EO-1

An Open Unified Embodied Foundation Model for General Robot Control

The human ability to seamlessly perform multimodal reasoning and physical interaction in the open world is a core goal for general-purpose embodied intelligent systems. EO Robotics tries to equip automatous robots with humanlike seamless multimodal reasoning and physical acting capabilities through unified embodied foundation models EO-Series.

Today we introduce EO-1 model, an open-source unified embodied foundation model comprising 3B parameters, is trained on the carefully curated interleaved embodied dataset EO-Data1.5M. The EO-1 model adopt a single unified decoder-only transformer that integrates discrete auto-regressive decoding with continuous flow matching denoising for multimodal embodied reasoning and robot control, enabling seamless perception, planning, reasoning, and acting in single model through interleaved vision-text-action pretraining.

EO-1 model surpasses existing open-source models across multiple embodied reasoning and robot control benchmarks, including ERQA, LIBERO, SimplerEnv, and the self-constructed EO-Bench. Meanwhile, extensive real-robot evaluations demonstrate its substantially stronger reasoning capabilities and dexterous control in open-world generalization.

ERQA
EO-Bench
Simpler@Google VM
LIBERO

EO-1 surpasses existing open-source models across embodied reasoning and robot control benchmarks.

Franka Pick-and-Place
AgiBot Long-horizon Dexterity
WidowX Out-of-Box
Reasoning Control

EO-1 can perform a wide range of real-world manipulation tasks across various robotic platforms.

Specializing in Long-horizon Dexterity

We investigate the EO-1 model’s ability to specialize in long-horizon dexterous tasks that requires multi-stage successful execution to finish.

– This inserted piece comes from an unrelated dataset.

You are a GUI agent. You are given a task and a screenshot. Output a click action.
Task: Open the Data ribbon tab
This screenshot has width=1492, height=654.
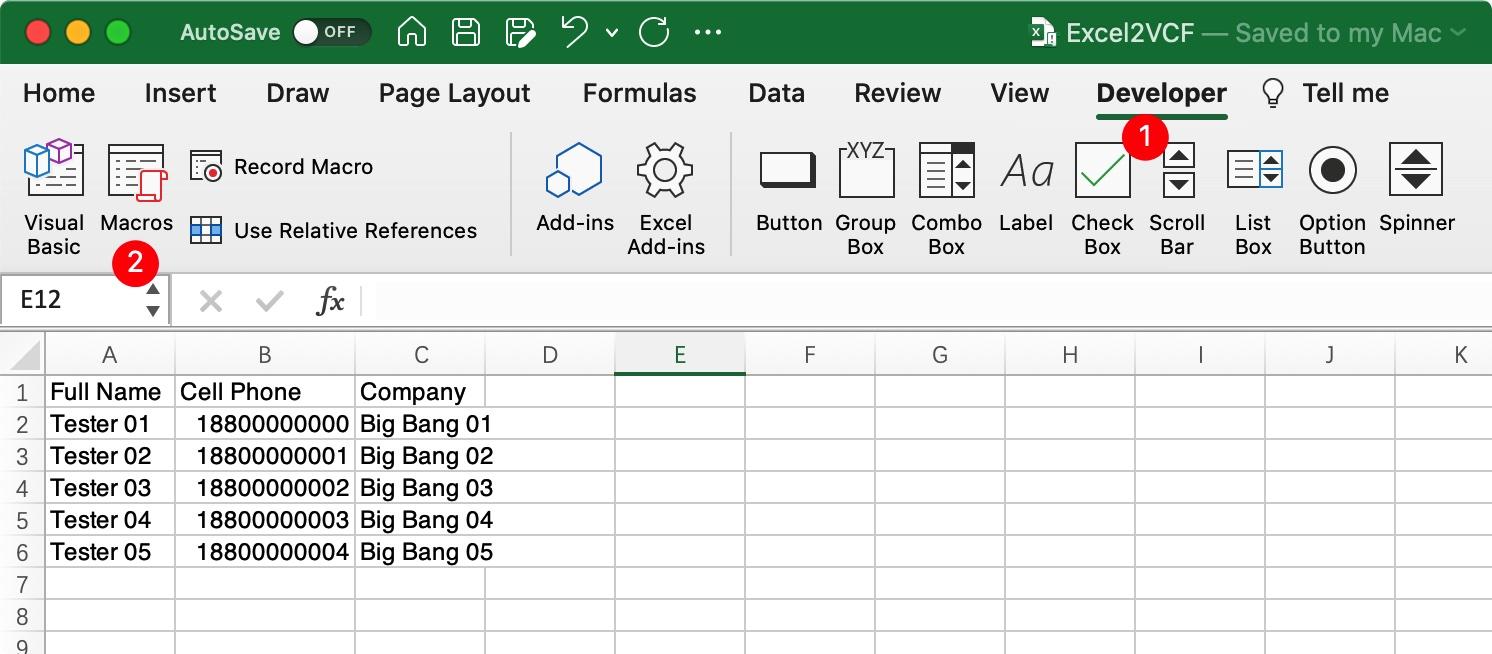tap(776, 93)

Four tasks that require intricate multi-step decisions and fine manipulation are selected: 1) Make Breakfast Sandwich, 2)Roast Beef Steak, 3) Fold Household Clothes, and 4) Sort Grocery Items. EO-1 shows stable and strong long-horizon dexterity on various tasks that demand both multimodal understanding and fine manipulation, demonstrating its capabilities in handle complex real-world environments.

Emerging Open-world Embodied Generalization

The key challenge for embodied foundation models is generalizing to real-world scenarios where natural language instructions must be grounded into precise, executable actions. To evaluate this capability, we perform a generalization assessment with different task instructions, changing object locations, dynamic light conditions, and unseen background. We observe that EO-1 demonstrates stable instruction following and open-world generalization capabilities.

Enhanced Generalization with Unified Reasoning

To evaluate whether a sole interleaved vision–text–action policy can seamlessly integrate high-level reasoning with low-level control in real environments, we design two reasoning-control tasks: Visual Rearrangement, Tic-Tac-Toe. These tasks require joint perception, spatial reasoning, multi-step planning, and bimanual manipulation under real-world dynamics.
EO-1 seamlessly integrates high-level embodied reasoning with low-level robot control, enable smooth, correct execution in the reasoning control tasks that requires context-aware reasoning to guide acting.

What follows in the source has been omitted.